En el rioba no se miente tanto como en otros sitios.

Vos vas al canil y sos simplemente uno más que saca a pasear al perro.

A la gente le importa dos belines qué profesión tenés, cuánto estudio o dinero se te adivina, y tal vez estén más pendientes de tu cara, de tu edad, o de tus canas.

Te tratarán indiferenciadamente como señor, señora, o pibe, y te darán los años que quieran; nada o muy poco tendrán para disimular en cuanto a su opinión respecto de los políticos de turno, y se abrirán a confesar sus impúdicos prejuicios mucho más que si estuvieran dentro de una escuela, de un consultorio o de una empresa.

Nadie tiene más imagen que defender allí que la de padre, madre, ciudadano que paga sus impuestos, jubilado sin guita o pibe que se hace unos mangos extra paseando canes después de trabajar de lava-copas.

Ser la dueña de Manchita o el papá de Bacán, saber si los susodichos se encuentran bien alimentados o tuvieron algún problema de salud, es lo que cuenta. También empiezan de a poco, a tener importancia nuestras penurias y devenires existenciales, siempre hasta donde nos animemos o creamos pertinente compartirlos en ese ámbito de vecindad sin filtros.

Y si un día no tenemos ganas de conversar, basta un gesto y sentarnos en el banco de la otra punta para que nadie nos jorobe.

En el canil se abandonan el pasado y los lastres con mucha más facilidad, caben algunas mentirillas históricas que nadie irá a cotejar con la realidad a ningún lado, no hay quien pueda hacer comparecer a pariente alguno ante el tribunal de la verdad, y alcanza, -y mucho-, con la experiencia cotidiana de ver desmejorado a Fulano, o preocuparse porque Zutana no fue hoy, y tal vez pueda estar enferma.

O sea, que parecer nada más que una señora, puede convertirse en la excusa perfecta para dejar de ser la secretaria, la psicóloga, la profesora o la artista, y mejor excusa aún para abandonar el personaje de cualquier historia familiar, o un amor de tinte trágico.

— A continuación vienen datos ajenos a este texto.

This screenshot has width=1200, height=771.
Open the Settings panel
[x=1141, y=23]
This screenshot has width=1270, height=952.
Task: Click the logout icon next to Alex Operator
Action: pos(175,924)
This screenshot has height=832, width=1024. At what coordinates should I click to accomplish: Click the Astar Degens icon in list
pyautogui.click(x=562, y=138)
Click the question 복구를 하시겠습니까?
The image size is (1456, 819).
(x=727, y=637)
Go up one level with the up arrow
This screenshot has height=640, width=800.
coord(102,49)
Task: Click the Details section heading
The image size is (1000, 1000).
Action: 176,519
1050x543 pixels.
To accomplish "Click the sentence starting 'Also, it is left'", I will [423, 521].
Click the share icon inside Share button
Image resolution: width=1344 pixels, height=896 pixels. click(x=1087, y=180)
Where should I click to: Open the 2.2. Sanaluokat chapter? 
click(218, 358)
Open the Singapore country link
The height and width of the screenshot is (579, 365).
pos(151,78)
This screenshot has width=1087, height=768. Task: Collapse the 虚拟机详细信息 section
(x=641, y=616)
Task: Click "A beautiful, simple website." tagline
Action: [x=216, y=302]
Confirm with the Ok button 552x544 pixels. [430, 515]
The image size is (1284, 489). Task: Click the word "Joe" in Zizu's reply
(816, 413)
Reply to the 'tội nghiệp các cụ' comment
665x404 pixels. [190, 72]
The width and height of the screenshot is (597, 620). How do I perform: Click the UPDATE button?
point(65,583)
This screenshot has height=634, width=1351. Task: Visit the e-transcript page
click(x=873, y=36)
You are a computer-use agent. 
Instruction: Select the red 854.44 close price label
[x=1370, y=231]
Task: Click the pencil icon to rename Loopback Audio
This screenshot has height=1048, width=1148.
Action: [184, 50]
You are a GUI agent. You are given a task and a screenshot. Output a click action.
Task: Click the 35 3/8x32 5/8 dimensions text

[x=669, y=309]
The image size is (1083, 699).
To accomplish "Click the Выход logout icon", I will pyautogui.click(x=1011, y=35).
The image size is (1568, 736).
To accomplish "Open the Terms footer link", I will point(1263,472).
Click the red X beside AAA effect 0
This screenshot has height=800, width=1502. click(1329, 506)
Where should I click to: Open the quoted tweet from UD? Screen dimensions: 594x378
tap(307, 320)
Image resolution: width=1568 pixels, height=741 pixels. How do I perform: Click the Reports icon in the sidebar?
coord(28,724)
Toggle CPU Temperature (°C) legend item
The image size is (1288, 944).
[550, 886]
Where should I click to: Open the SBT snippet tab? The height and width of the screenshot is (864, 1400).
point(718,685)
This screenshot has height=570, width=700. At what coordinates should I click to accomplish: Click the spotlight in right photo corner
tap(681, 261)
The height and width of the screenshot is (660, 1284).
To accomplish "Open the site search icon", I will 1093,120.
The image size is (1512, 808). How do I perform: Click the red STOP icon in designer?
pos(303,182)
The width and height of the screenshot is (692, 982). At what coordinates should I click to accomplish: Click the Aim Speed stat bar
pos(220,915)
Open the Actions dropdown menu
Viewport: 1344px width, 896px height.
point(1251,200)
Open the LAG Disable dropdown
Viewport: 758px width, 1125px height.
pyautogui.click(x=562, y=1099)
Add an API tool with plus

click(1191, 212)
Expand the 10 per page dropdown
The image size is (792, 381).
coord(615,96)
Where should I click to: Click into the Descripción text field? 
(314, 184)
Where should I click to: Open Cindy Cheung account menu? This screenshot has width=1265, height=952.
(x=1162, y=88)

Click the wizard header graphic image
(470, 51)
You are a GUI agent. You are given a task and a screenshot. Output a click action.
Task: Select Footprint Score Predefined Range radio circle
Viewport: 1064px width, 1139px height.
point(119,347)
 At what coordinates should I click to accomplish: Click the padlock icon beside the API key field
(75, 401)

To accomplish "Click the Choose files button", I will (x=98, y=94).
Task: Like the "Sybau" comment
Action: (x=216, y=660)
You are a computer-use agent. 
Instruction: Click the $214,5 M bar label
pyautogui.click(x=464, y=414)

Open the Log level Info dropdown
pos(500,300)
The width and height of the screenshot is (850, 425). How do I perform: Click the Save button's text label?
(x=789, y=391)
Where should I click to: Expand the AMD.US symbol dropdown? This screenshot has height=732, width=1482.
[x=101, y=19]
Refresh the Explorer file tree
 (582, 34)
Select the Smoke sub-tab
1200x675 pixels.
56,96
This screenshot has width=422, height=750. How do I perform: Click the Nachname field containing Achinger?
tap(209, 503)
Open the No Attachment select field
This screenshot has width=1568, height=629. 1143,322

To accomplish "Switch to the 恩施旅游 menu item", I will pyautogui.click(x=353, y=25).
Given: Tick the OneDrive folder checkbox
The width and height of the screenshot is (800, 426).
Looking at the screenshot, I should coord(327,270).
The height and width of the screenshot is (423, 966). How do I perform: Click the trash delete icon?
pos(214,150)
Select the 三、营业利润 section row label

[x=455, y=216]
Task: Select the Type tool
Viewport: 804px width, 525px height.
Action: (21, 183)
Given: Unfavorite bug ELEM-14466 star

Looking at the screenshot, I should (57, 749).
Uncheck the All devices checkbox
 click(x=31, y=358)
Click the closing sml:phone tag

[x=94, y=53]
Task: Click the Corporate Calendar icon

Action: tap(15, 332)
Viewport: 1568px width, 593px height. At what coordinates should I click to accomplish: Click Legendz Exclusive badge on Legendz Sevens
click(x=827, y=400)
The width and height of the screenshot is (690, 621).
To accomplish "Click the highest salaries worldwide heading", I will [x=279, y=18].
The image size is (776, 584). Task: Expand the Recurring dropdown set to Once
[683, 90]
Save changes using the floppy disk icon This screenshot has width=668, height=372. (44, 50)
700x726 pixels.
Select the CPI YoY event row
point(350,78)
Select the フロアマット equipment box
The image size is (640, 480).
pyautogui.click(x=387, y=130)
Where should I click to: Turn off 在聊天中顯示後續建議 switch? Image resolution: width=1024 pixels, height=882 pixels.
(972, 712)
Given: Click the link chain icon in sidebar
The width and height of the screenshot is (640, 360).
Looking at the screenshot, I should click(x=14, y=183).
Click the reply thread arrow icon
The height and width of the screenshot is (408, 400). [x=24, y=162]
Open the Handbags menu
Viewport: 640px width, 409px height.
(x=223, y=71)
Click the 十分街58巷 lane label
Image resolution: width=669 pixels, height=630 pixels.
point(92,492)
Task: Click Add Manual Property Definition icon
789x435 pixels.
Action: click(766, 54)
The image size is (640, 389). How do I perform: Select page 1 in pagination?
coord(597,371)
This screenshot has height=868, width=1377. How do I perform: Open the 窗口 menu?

Se muestran más claras las oscuridades, las desprolijidades propias y ajenas, sobre todo si se trata de omitir limpieza de los excrementos caninos. Las fronteras estrictas entre el bien y el mal, esas que enarbolamos con palabras pomposas ante cofrades, aquí se desparraman en un ying y un yang bastante más diverso, como la manera en que el excremento y el pasto se confunden, y al mirar el árbol dejan de importar.

Después de ver cómo esa buena mujer que le lleva golosinas a todos los perros profiere amparada por su edad epítetos tan políticamente incorrectos como gorda, mogólica o descerebrada sin que se acabe el mundo, de escuchar cómo el amable señor con el que compartimos algunas charlas interesantes sobre literatura manifiesta su voluntad de votar a quien no votaríamos ni mamados; o de que el papá humano de la perra que más juega con la nuestra, confiese su ferviente confianza en la literalidad de las sagradas escrituras…nos quedamos.

Con ellos, sí, con esa gente tan poco distinguida que también verá nuestra sombra al irnos, y hablará y pensará de nosotros cosas que no sé si nos gustaría admitir. 

¿Será que el amor por los perros es más importante como señal correcta ante la vida que la portación de léxico específico? ¿O que la solidaridad indiscriminada ante la dificultad de cualquiera de nosotros, simples vecinos recurrentes, es más elocuente que las torpezas de la palabra y sus poses?

Nos quedamos porque nos tenemos mucho cariño, aunque de eso no hablemos.

El suficiente como para saludarnos estruendosamente de vereda a vereda, ofrecernos dinero si estamos en un aprieto, y celebrar los cumpleaños en la franja horaria en que en canil nos junta. 

Así, sin rimel, ni títulos, ni honores poéticos, profesionales, ni de ninguna índole, sin saber nada de qué hace el otro en la cama además de dormir, ni con quién la comparte, y que no importe.

Al canil se entra después de atravesar dos puertas en las que se va dejando el personaje anterior para ponernos este otro, quizás más parecido a nuestra forma cuando nos despertamos. La cara lavada del corazón propio y ajeno deja ver con más facilidad qué es auténtico y qué no, cómo se asoma la ternura a los gestos, sin distinción de credos ni de razas: lo demás, como diría una amiga, “mucho gre gre para decir Gregorio”.

Por eso, en el canil se dice Gregorio, de una, y en voz bien alta.

Yo soy, se dice. Y si ladro y no muerdo, dame la pata de una vez.